Exercise ▸
Output exactly the lines below, starting with the line that has "Screen dimensions: 980x514" and going on through the line that has "Task: Jump to", both included, and no other lines.

▼

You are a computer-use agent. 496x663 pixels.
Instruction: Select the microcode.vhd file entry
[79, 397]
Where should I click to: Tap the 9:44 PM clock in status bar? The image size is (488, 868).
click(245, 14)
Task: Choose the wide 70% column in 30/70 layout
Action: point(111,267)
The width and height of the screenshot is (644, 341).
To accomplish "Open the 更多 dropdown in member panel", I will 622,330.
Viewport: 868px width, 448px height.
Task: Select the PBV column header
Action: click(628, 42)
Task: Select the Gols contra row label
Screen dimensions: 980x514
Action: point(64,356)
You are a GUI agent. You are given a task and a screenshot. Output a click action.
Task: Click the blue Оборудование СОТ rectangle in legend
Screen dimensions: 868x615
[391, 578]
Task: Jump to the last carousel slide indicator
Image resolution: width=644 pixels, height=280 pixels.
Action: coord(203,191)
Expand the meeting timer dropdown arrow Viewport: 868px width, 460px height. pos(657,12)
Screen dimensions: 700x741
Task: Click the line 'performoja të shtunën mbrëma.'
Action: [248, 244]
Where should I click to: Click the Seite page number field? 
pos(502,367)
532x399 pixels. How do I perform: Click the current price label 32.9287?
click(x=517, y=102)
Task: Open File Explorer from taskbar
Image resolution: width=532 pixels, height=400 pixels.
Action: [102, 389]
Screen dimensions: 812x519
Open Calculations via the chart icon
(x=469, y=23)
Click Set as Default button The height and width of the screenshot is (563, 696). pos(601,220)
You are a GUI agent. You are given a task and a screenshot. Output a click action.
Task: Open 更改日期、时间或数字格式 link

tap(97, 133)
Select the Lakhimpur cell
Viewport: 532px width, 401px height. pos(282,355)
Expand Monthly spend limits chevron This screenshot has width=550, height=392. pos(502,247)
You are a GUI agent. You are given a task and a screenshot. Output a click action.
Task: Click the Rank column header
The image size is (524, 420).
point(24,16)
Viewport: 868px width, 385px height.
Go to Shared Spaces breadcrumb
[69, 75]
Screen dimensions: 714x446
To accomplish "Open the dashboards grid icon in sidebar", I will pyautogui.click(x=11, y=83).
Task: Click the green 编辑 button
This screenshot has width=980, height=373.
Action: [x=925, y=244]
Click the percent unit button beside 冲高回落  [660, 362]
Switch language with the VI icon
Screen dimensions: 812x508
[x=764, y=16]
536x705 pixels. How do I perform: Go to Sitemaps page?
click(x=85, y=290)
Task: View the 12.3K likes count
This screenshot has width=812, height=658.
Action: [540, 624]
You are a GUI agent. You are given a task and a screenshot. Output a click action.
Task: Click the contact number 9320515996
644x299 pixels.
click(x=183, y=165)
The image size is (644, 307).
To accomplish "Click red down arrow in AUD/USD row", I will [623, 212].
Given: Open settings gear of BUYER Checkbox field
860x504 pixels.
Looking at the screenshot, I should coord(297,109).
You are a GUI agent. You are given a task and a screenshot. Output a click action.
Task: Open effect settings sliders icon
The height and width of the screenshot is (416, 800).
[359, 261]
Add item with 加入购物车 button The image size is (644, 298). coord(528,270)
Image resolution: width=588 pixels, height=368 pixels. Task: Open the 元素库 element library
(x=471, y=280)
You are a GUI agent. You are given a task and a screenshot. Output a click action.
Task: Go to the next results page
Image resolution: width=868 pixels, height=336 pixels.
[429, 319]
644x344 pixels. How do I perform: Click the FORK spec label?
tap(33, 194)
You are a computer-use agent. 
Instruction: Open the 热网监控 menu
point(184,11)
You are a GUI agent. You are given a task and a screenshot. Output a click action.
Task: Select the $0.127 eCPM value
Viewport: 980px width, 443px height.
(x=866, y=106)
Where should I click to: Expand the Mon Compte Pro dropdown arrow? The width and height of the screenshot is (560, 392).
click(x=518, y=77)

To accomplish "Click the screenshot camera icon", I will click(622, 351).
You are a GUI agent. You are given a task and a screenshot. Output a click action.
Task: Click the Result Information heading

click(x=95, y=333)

▲

Reply to the task ▸
Screen dimensions: 980x514
Action: point(64,356)
You are a GUI agent. You are given a task and a screenshot. Output a click action.
Task: Click the blue Оборудование СОТ rectangle in legend
Screen dimensions: 868x615
[391, 578]
Task: Jump to the last carousel slide indicator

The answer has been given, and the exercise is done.